I woke up on race day and routinely checked my clinical parameters ie blood pressure and heart rate. Perfect; they had to be because my endurance was in place. After all I had run the Lausanne Marathon less than 3 months back and had done three 20 milers. I reached the venue and went out straight to the holding area; minimizing my own unenthusiastic high fives with fellow runners. I whispered a prayer as I set off from the start line. At the 10K mark I was dot on pace with a 54:36. I rounded the INS Trata corner after giving Mahesh the thumbs up – I didn’t let him know that my judgment indicated that he would miss his sub 3:30 at his present pace. At the 20K mark I saw the lead runners go by like a pack of hounds – amazing! At the 21K mark, I clocked a 1:57:23 and compared it to my 1:56 at Lausanne; still in good shape and time.

The curtains started coming down at the Bandra Reclamation point as a dull throb made its presence. Dark clouds gathered in my mind as I realized that it would be a tough call. At the 25K mark I saw my bro-in-law, Joe and waved out but there was despair writ large on my face. For the next 3K I held a reasonable pace even as the roar in my ears (due to my brave attempt to bear the pain) rose to a crescendo. I suddenly felt a surge of blinding pain and dropped pace to a shuffle. Rajesh came by and I looked at him in consternation, as it dawned on me that I was now slowing down substantially. I was now at 29.5K and I made a decision that I’d touch the 30K mark (which I did in 2:52:26) and drop out. It would be foolhardy to continue as the troublesome tendon would surely give. This would mean a 3 months rehab; at the least. This was the only Marathon in which I was advised by Monsoon to carry my cell phone – did she have a premonition? I called Joe who broke through police barriers to fetch me in a taxi and we rushed to the start line medical tent for pain relief. I hobbled around as I rued my humbling experience in this Marathon that I had looked forward to so much. A strange peace suffused my being as a voice echoed in the recesses of my mind soothing me with, “whatever happens; it happens for the best”. I reassured Monsoon and Bryan that I was fine. We scheduled lunch at “Pratap” with Bamoo (aka “Hagar” but not “the horrible”J). A few beers and the delectable seafood cuisine saw us joking as if all was well. Au revoir /Auf weidersehen SCMM!
Running is like life, it's a long journey, but well worth it. - Unknown

1 comment:

Violet Star said...

"Your pain is the breaking of the shell that encloses
your understanding.

Even as the stone of the fruit must break, that its
heart may stand in the sun, so must you know pain.

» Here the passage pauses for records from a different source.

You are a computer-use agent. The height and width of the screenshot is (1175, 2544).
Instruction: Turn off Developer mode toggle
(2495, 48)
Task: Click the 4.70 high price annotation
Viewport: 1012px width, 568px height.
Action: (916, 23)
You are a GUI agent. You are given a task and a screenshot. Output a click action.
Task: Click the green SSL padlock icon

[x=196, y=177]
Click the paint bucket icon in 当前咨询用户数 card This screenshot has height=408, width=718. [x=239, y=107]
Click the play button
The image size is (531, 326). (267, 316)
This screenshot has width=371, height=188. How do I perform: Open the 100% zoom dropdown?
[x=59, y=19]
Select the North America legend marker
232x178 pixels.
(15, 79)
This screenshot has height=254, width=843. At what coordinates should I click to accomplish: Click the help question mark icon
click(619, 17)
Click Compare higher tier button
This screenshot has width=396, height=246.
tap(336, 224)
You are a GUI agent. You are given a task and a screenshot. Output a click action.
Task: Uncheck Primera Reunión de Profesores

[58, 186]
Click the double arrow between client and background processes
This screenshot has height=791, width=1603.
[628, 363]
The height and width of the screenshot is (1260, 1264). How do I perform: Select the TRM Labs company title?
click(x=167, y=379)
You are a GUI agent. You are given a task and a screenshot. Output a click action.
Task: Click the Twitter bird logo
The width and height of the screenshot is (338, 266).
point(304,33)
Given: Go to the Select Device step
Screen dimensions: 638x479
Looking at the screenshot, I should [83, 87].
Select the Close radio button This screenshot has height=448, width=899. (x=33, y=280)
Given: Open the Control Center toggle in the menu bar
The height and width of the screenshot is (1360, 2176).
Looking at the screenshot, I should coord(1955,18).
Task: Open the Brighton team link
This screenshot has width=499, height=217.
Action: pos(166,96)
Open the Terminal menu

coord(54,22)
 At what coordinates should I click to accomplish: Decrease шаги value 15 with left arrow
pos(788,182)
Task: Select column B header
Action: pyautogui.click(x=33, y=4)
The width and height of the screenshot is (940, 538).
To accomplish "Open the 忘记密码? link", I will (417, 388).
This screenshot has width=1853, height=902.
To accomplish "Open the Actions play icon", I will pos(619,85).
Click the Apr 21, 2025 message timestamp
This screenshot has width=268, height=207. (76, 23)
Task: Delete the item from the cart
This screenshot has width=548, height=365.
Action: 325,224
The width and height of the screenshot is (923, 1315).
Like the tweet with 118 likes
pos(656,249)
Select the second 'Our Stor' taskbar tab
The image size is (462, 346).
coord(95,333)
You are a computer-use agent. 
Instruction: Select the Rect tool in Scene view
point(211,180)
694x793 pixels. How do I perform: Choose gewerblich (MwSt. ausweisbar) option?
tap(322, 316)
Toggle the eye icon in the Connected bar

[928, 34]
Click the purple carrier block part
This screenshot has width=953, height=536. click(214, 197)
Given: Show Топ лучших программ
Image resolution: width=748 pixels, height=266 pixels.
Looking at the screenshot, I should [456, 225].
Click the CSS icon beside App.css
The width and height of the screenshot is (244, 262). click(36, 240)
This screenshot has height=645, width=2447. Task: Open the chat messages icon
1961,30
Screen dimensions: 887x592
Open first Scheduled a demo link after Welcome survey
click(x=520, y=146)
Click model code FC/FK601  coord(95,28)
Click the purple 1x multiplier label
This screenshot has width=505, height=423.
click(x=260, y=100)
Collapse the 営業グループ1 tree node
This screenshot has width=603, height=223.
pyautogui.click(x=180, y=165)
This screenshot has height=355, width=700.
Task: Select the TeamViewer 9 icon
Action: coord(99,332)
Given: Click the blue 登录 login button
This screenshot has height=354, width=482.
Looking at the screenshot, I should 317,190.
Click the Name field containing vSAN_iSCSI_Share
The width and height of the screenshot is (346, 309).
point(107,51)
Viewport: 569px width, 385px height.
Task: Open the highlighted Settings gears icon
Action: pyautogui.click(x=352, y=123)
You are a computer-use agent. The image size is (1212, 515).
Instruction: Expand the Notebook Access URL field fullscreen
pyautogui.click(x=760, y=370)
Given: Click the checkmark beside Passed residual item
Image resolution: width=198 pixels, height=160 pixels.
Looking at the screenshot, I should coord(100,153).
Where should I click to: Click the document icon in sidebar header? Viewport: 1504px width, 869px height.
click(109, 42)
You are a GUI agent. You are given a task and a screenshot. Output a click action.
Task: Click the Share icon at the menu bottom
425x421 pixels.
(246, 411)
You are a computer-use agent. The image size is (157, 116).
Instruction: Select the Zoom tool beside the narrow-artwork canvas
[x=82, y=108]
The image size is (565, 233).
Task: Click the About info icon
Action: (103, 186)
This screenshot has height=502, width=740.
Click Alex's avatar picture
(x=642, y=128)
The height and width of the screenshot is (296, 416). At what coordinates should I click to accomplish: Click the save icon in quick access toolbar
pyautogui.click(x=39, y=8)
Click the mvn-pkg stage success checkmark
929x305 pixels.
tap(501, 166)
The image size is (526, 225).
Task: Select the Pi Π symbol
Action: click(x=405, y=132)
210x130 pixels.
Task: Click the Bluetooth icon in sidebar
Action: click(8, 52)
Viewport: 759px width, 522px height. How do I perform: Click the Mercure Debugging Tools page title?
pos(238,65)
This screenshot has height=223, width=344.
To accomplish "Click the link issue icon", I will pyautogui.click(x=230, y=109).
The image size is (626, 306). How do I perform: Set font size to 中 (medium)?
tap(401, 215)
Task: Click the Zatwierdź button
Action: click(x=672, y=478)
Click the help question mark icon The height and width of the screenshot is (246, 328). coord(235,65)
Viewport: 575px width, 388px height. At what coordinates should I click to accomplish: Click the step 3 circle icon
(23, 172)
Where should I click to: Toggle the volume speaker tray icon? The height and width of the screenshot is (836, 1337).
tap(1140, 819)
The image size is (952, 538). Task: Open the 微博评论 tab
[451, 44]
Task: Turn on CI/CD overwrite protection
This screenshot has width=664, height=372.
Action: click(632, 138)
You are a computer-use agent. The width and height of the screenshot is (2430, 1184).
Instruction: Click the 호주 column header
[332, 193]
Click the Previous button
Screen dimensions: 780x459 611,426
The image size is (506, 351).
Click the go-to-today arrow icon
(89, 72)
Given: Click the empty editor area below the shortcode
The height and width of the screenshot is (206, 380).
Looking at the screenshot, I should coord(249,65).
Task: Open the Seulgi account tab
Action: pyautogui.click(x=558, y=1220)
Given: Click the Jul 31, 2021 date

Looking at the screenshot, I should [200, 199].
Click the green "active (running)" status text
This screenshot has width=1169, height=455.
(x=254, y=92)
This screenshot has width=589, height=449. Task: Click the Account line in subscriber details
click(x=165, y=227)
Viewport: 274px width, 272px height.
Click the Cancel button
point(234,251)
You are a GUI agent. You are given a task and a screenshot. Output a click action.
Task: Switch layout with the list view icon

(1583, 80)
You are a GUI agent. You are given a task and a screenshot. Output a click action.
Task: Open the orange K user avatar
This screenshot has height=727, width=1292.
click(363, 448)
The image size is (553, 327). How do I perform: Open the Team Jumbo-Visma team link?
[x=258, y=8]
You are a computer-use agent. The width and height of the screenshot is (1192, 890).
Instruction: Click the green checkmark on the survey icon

And could you keep your heart in wonder at the
daily miracles of your life, your pain would not seem
less wondrous than your joy;

And you would accept the seasons of your heart,
even as you have always accepted the seasons that
pass over your fields.

And you would watch with serenity through the
winters of your grief.

Much of your pain is self-chosen.

It is the bitter potion by which the physician within
you heals your sick self.

Therefore trust the physician, and drink his remedy
in silence and tranquillity:

For his hand, though heavy and hard, is guided by
the tender hand of the Unseen,

And the cup he brings, though it burn your lips, has
been fashioned of the clay which the Potter has
moistened with His own sacred tears."

Khalil Gibran

The calm dawn awaits.But the storms you will have to pass thro'.Welcome it. Feel it. It can only strengthen you.